2 Giugno, da Ostia a Rimini prima giornata di mobilitazione delle imprese balneari
Di Redazione il 02/06/2026
Oltre 5.000 stabilimenti balneari hanno aderito alla protesta indetta dal Sib in favore di una legge che applichi la direttiva europea e salvaguardi la balneazione attrezzata italiana
Ostia (Rm) - Nella giornata di oggi, martedì 2 giugno, in tutti gli stabilimenti balneari italiani aderenti si è svolta la prima delle giornate di mobilitazione della categoria indetta da SIB-FIPE aderente a Confcommercio, la sigla sindacale maggiormente rappresentativa dei balneari italiani.
La locandina e l’attesa della legge
“In ogni stabilimento balneare è stata affisso un manifesto/locandina in cui, nel celebrare la Festa della Repubblica, si ricorda che da ben 16 anni si è in attesa di una legge che applichi correttamente la direttiva Bolkestein” ha dichiarato Antonio Capacchione, presidente del S.I.B.-FIPE aderente a Confcommercio.
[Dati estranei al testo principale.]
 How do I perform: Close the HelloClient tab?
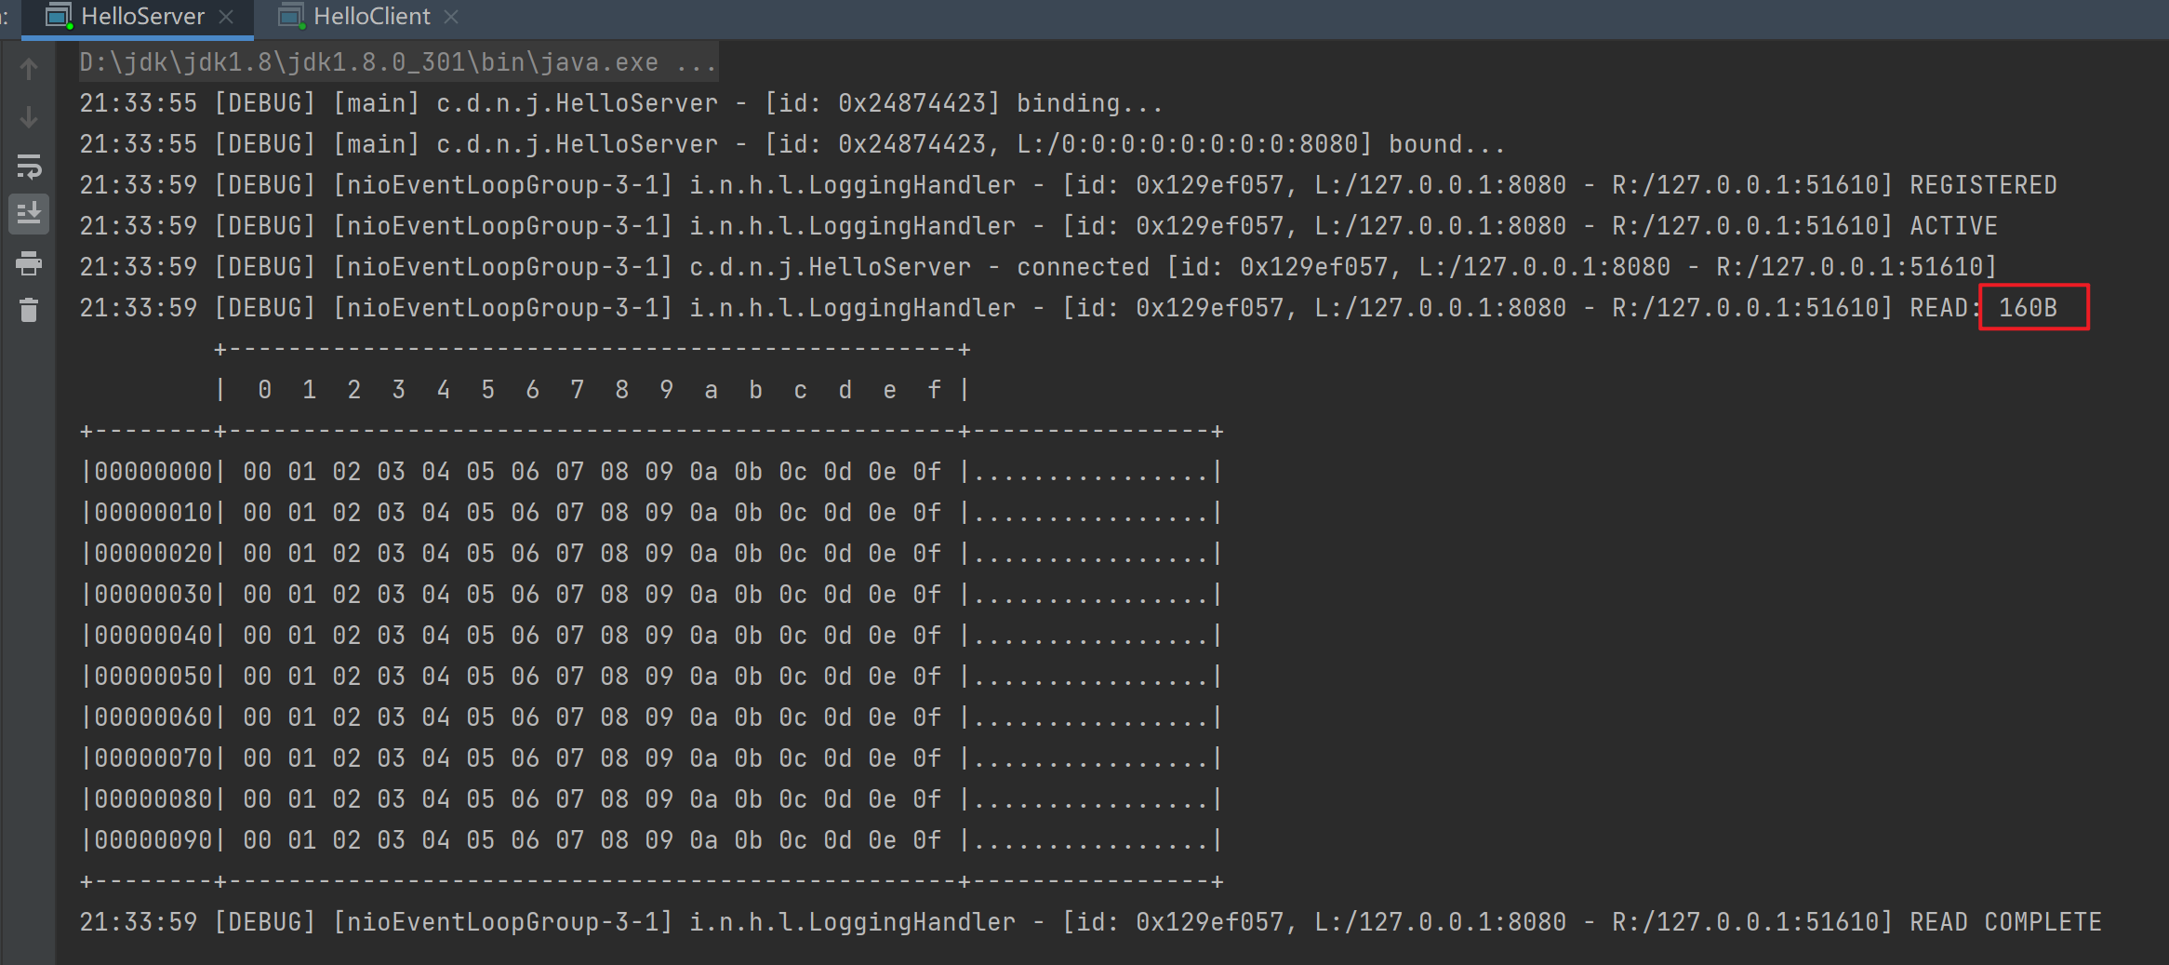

L’adesione di 5mila imprenditori alla mobilitazione
Sono stati oltre 5mila gli imprenditori balneari che hanno affisso il manifesto nei propri stabilimenti balneari. Dalla Sicilia alla Liguria; dalla Toscana alla Puglia; dal Lazio alla Sardegna; dall'Abruzzo alla Campania; dalla Calabria all'Emilia Romagna. Dappertutto i bagnanti sono stati accolti con questo manifesto di protesta dell’Organizzazione sindacale di categoria: ‘Anche noi balneari italiani festeggiamo gli 80 anni della nostra Repubblica assicurando i servizi di balneazione che abbiamo creato fiduciosi delle nostre leggi che garantivano la continuità aziendale. Per difenderli contro l’errata applicazione della Bolkestein continua la nostra mobilitazione’.
La direttiva Bolkestein
La direttiva Bolkestein, così come chiarito dalla Corte di Giustizia dell'Unione europea, presuppone l'accertamento della scarsità della risorsa. L'impossibilità, cioè, del rilascio di nuove concessioni. Il Ministero delle Infrastrutture e Trasporti ha certificato che nel nostro Paese vi è la possibilità del rilascio di nuove concessioni e che, quindi, nuovi operatori possano svolgere questa attività.
“Non c'è, pertanto, necessità di "terremotare" un modello di balneazione attrezzata di successo e che il mondo ci invidia – ha aggiunto Capacchione. Questa è solo la prima di una serie di iniziative di mobilitazione che abbiamo in programma per spingere il Governo a fare il proprio dovere: emanare una legge di tutela di 30.000 aziende prevalentemente a gestione familiare. Si tratta di un settore costituito non da ‘capitani d'industria dai forzieri ricolmi’ come, purtroppo, viene da tempo maliziosamente descritta, ma di onesti imprenditori che rischiano di perdere il lavoro insieme alle aziende, spesso costruite dal nulla, e che oggi costituiscono il ‘fiore all’occhiello’ dell’offerta turistica balneare italiana”.